[Exercise goal] Produce as output only the lines below starting at the line with "The image size is (400, 570)." and continuing through the line with "1246x870 pixels.", each one exactly as written.

(Items from a dataset)
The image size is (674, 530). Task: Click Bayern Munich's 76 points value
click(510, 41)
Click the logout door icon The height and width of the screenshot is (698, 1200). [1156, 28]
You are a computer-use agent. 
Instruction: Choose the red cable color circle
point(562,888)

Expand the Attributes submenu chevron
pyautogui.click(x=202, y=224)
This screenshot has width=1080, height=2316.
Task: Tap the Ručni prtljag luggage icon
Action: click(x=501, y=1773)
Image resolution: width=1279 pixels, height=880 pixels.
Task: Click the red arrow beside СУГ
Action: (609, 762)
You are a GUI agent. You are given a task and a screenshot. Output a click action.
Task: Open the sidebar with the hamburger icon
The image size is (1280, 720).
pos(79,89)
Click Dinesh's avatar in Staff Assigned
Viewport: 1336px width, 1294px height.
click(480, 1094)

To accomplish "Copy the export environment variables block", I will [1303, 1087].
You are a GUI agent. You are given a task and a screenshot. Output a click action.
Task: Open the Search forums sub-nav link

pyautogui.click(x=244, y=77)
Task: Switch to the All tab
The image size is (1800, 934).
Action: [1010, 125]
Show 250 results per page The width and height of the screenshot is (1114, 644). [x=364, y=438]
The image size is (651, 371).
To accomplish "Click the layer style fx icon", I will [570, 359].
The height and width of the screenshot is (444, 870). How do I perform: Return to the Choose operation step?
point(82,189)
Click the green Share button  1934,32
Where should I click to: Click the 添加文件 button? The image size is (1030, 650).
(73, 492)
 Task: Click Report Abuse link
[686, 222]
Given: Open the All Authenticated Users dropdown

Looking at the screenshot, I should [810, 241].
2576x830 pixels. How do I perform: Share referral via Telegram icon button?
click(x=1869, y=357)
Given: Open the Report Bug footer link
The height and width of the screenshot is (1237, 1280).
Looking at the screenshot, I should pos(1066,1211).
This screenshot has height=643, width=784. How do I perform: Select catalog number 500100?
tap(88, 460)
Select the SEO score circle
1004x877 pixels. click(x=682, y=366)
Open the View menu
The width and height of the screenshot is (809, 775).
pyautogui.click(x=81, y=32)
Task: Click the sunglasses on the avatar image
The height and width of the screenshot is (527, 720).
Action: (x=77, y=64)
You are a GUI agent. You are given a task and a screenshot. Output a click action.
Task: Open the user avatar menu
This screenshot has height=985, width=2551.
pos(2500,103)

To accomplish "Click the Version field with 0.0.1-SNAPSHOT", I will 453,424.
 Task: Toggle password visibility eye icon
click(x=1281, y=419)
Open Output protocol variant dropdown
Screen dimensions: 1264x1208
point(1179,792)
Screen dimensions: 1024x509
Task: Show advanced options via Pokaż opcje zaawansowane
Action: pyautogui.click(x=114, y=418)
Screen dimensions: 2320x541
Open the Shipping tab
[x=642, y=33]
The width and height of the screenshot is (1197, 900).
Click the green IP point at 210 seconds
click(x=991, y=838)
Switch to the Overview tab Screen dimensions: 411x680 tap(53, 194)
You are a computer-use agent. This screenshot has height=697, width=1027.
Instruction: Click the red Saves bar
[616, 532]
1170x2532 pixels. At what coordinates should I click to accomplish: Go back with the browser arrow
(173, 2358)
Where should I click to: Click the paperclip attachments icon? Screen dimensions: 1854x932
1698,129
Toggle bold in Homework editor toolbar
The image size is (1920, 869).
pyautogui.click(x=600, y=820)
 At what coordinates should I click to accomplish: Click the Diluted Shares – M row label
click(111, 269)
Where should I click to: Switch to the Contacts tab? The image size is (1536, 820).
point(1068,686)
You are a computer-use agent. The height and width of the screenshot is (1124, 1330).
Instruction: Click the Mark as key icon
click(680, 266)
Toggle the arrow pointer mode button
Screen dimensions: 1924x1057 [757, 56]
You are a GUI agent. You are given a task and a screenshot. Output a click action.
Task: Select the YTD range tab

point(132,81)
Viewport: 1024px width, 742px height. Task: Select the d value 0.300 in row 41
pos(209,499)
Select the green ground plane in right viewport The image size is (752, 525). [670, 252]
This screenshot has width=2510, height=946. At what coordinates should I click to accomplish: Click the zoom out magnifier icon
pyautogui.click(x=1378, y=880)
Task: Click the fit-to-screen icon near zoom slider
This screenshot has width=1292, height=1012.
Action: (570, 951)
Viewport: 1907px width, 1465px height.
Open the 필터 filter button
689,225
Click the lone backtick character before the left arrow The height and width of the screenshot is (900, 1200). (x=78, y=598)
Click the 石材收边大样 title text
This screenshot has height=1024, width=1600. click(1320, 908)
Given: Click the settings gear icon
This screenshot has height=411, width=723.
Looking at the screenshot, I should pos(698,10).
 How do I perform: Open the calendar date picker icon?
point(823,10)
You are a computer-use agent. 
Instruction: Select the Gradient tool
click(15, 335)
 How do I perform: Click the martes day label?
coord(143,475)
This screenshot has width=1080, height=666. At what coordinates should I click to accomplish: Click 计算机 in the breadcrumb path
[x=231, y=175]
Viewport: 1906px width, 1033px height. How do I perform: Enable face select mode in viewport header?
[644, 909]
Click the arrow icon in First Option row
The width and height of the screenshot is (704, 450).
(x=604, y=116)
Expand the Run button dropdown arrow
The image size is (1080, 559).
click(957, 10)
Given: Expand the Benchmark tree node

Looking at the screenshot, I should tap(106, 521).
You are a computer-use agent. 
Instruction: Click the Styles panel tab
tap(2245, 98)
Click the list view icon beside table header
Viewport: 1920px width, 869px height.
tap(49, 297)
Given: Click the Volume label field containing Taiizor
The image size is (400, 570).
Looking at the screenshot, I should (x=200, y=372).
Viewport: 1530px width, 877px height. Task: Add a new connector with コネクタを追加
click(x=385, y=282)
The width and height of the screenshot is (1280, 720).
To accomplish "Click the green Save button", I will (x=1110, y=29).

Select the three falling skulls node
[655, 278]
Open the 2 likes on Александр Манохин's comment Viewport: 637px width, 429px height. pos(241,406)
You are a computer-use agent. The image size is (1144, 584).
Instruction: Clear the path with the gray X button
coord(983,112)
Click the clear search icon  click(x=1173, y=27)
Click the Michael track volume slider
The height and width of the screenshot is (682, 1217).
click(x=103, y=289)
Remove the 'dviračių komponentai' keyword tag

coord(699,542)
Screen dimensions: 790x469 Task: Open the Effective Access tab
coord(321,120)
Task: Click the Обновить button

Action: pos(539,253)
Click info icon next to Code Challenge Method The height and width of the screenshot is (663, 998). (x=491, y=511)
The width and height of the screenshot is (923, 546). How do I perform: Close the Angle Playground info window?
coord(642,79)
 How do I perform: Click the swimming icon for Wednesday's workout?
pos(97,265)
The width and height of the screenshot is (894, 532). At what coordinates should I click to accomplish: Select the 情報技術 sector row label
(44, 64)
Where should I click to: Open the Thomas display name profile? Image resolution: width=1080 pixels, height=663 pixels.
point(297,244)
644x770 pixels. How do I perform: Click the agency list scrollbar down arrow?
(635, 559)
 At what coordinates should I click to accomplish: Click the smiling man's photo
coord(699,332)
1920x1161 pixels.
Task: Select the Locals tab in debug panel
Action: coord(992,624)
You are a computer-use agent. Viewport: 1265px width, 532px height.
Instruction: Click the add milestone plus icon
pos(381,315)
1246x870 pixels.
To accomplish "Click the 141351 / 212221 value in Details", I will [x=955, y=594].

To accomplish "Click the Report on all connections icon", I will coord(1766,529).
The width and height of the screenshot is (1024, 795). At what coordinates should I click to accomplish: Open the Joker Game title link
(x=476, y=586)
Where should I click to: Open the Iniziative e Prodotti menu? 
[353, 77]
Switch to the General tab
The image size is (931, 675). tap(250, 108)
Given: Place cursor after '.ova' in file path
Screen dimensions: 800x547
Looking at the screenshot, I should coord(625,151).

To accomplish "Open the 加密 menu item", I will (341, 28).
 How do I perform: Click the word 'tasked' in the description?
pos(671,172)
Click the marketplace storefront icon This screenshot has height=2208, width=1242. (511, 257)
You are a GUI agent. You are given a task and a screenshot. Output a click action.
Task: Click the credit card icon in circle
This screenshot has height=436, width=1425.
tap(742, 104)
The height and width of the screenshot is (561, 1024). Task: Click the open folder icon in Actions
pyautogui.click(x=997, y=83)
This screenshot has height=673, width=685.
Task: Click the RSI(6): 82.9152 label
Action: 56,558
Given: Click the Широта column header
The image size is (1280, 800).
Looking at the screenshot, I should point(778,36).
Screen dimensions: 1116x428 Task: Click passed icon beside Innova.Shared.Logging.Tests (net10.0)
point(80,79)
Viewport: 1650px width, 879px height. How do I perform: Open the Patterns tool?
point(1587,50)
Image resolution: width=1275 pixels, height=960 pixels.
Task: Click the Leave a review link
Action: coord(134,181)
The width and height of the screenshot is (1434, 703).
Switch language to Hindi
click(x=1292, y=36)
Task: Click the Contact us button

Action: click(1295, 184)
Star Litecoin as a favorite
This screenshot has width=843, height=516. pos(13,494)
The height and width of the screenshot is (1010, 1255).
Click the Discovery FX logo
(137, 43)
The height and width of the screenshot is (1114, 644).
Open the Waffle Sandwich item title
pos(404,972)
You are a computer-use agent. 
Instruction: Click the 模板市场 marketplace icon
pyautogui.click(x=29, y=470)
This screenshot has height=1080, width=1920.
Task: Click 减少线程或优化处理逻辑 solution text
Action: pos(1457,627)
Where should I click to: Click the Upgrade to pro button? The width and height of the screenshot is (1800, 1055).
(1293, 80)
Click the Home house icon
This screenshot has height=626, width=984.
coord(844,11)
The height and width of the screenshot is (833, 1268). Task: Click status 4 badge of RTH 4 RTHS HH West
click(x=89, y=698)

[Task output]
The image size is (400, 570).
Looking at the screenshot, I should (x=200, y=372).
Viewport: 1530px width, 877px height. Task: Add a new connector with コネクタを追加
click(x=385, y=282)
The width and height of the screenshot is (1280, 720).
To accomplish "Click the green Save button", I will (x=1110, y=29).

Select the three falling skulls node
[655, 278]
Open the 2 likes on Александр Манохин's comment Viewport: 637px width, 429px height. pos(241,406)
You are a computer-use agent. The image size is (1144, 584).
Instruction: Clear the path with the gray X button
coord(983,112)
Click the clear search icon  click(x=1173, y=27)
Click the Michael track volume slider
The height and width of the screenshot is (682, 1217).
click(x=103, y=289)
Remove the 'dviračių komponentai' keyword tag

coord(699,542)
Screen dimensions: 790x469 Task: Open the Effective Access tab
coord(321,120)
Task: Click the Обновить button

Action: pos(539,253)
Click info icon next to Code Challenge Method The height and width of the screenshot is (663, 998). (x=491, y=511)
The width and height of the screenshot is (923, 546). How do I perform: Close the Angle Playground info window?
coord(642,79)
 How do I perform: Click the swimming icon for Wednesday's workout?
pos(97,265)
The width and height of the screenshot is (894, 532). At what coordinates should I click to accomplish: Select the 情報技術 sector row label
(44, 64)
Where should I click to: Open the Thomas display name profile? Image resolution: width=1080 pixels, height=663 pixels.
point(297,244)
644x770 pixels. How do I perform: Click the agency list scrollbar down arrow?
(635, 559)
 At what coordinates should I click to accomplish: Click the smiling man's photo
coord(699,332)
1920x1161 pixels.
Task: Select the Locals tab in debug panel
Action: coord(992,624)
You are a computer-use agent. Viewport: 1265px width, 532px height.
Instruction: Click the add milestone plus icon
pos(381,315)
1246x870 pixels.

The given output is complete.